** Start **

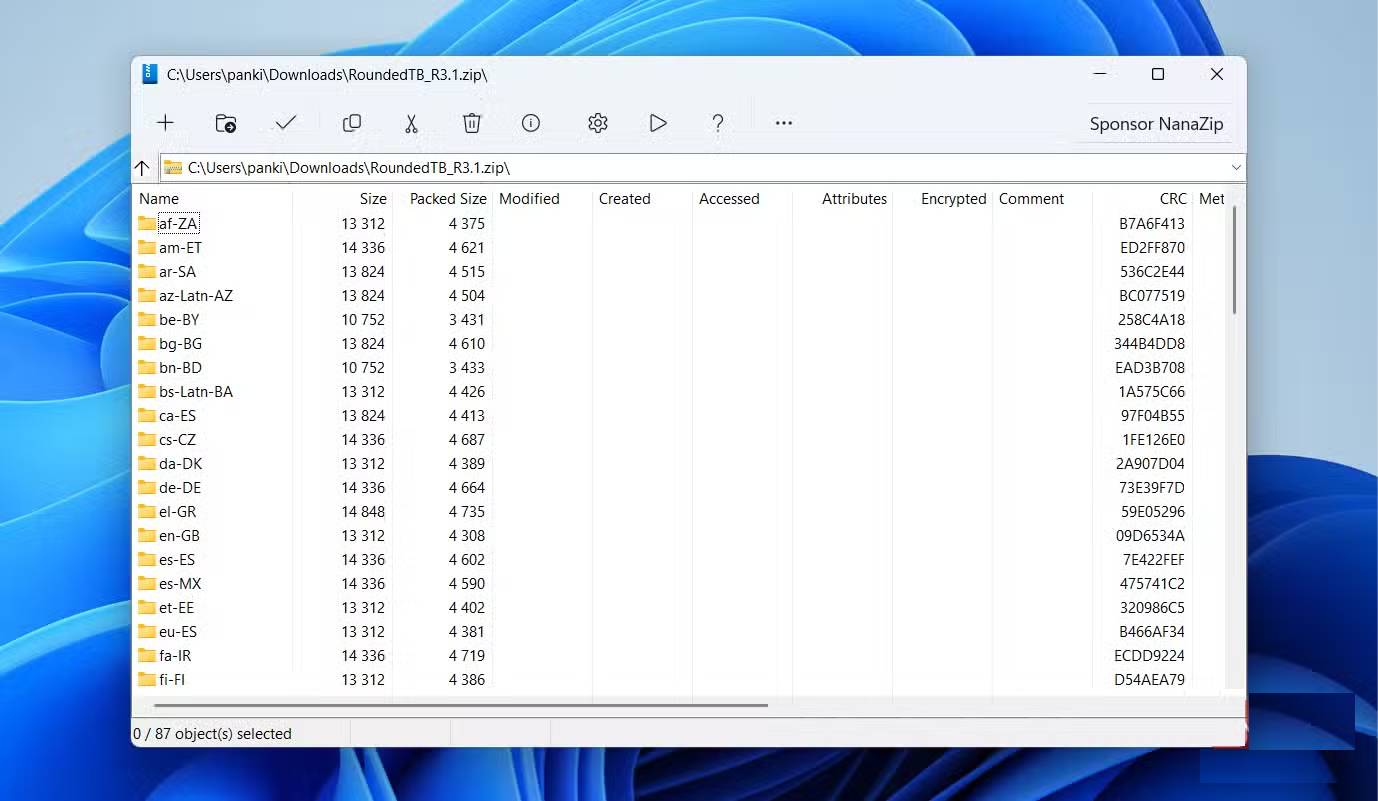Viewport: 1378px width, 801px height.
Task: Click the Sponsor NanaZip link
Action: pyautogui.click(x=1156, y=123)
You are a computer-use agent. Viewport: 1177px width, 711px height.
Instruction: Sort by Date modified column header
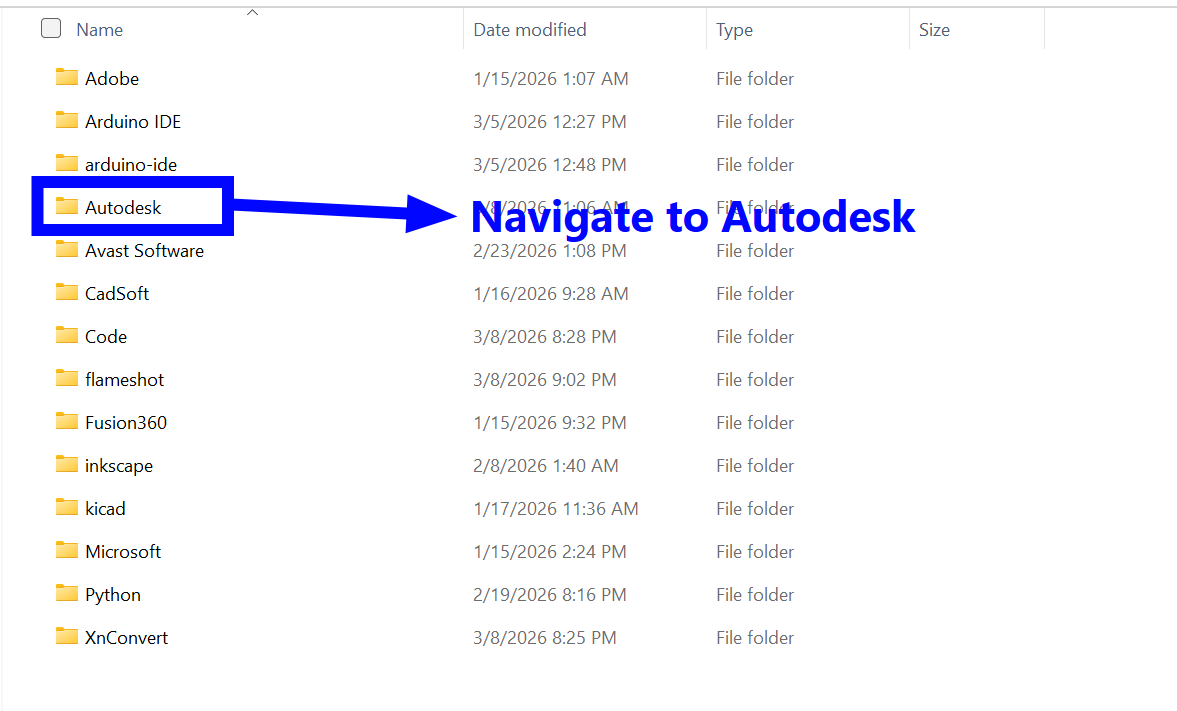tap(530, 30)
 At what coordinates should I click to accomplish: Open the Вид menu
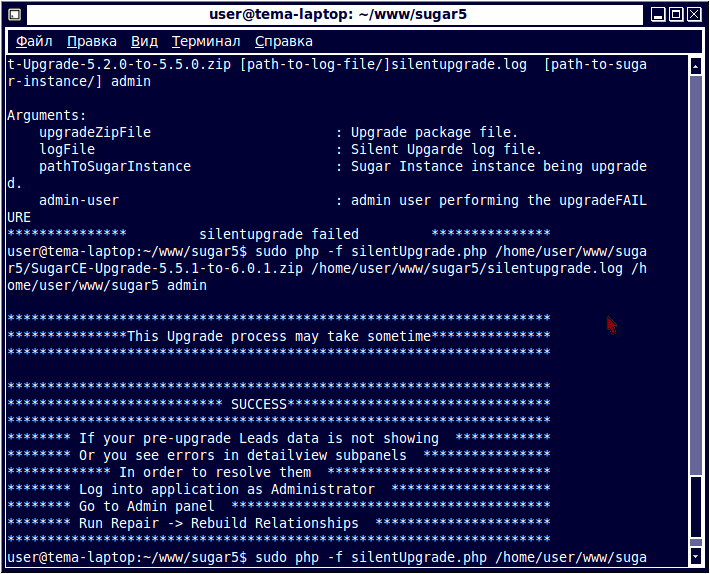pos(144,41)
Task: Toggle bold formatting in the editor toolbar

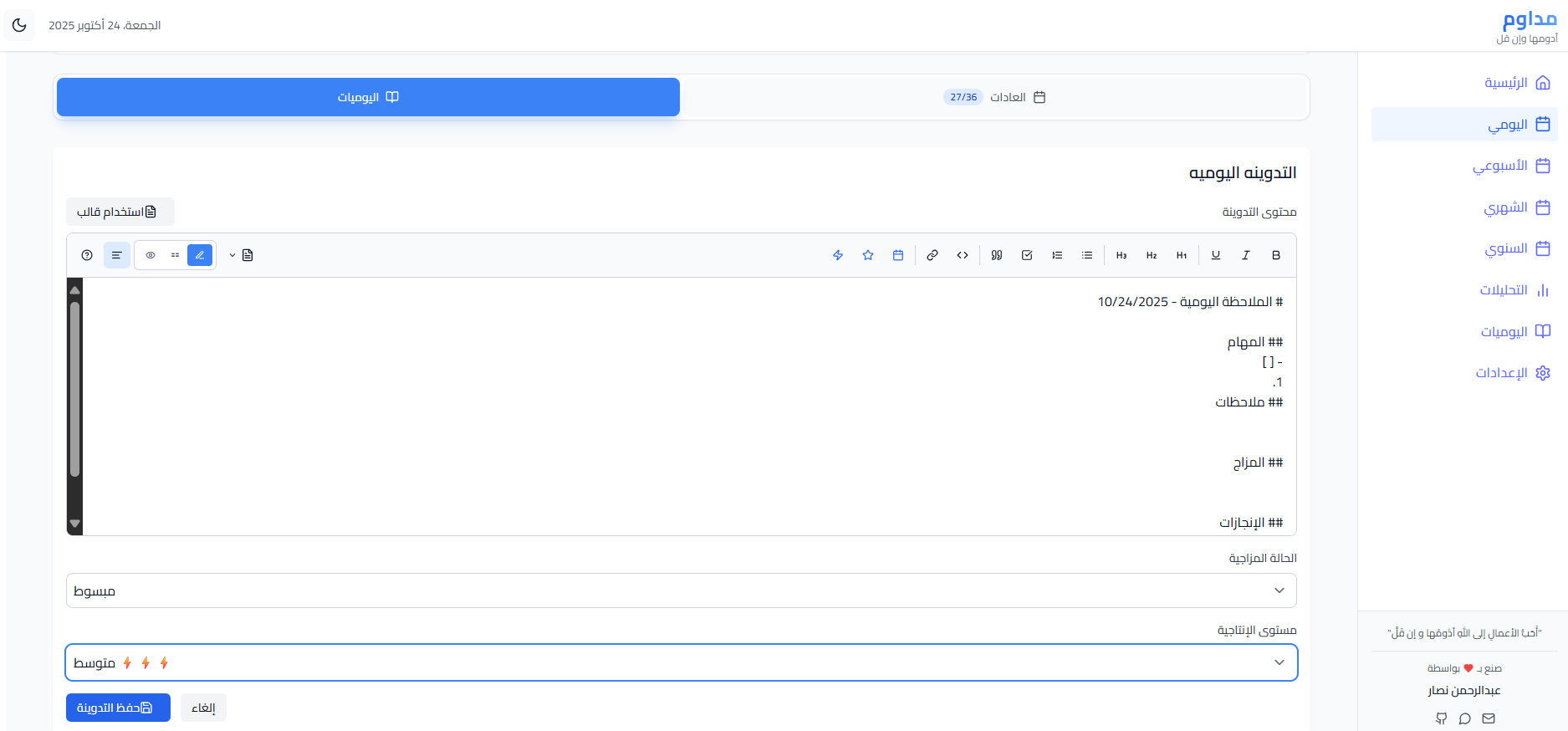Action: 1275,255
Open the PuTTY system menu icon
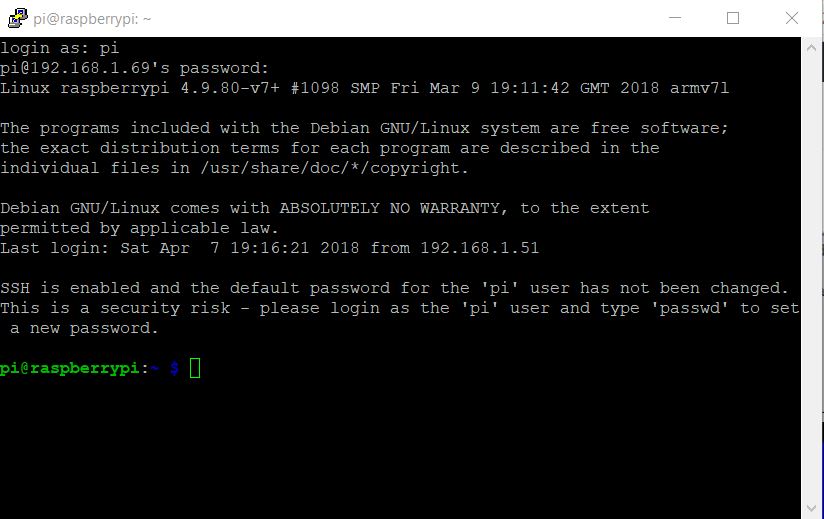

** End **

# Given exercise:
Begin at the line that has "At what coordinates" and stop after the last of the lines, then render each line in that span as a string in a JSON list, skipping blank lines and leaving the pictures out.

# Task result:
[
  " At what coordinates should I click to accomplish: Open the Вид menu",
  "pos(144,41)",
  "Task: Toggle bold formatting in the editor toolbar",
  "Action: 1275,255",
  "Open the PuTTY system menu icon"
]